If you’re paying per single ticket, insert your ticket into the slot located above the green arrow on the fare gate. Don’t forget to retrieve your ticket as you pass through. Line up behind the white line on the platform indicates where the doors will open. Take notice of the women-only train cars during rush hours. The Japanese are very well-mannered, and the norm is to wait for passengers to finish getting off before boarding the train.
Exiting the fare gate
When using a rail pass Ticket, you once again swipe your card over the card reader on the gate. When using a day ticket, retrieve it as you pass through the gate. The gate will not return your ticket when traveling with a single ticket.
Finding The Best Station Exit
Going out of the station without knowing the right exit number for your desired destination can lead to extensive walking in the endless passageways of the Tokyo subway system.
You can find your exit number easily on the vicinity maps, located on the platforms, or after exiting the fare gate. Once you’ve identified your exit number, you follow the appropriate exit signs. Subway inspectors located on platforms and next to fare gates, are also very willing to help.

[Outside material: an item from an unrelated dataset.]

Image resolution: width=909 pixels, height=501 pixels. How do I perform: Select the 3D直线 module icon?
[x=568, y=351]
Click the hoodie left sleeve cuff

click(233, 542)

Several railway transportation companies operate the Tokyo subway system, but it’s very likely you won’t even notice it since the ticketing system is standardized. The same ticket is valid for all railway companies in the Tokyo vicinity.
You will probably be overwhelmed by the number of shops/restaurants in underground passageways. It’s like a parallel city underground.
The lower level food emporiums of large department stores such as Tobu, Seibu, or Odakyu, are directly connected to the subway system- a paradise for Tokyo citizens who can spend their time in better ways than cooking, a delight for any tourist who would like to take a Japanese Bento lunch box to the park.
The bus system is more complicated for visitors as most destinations are written in Japanese only, and bus drivers don’t speak English.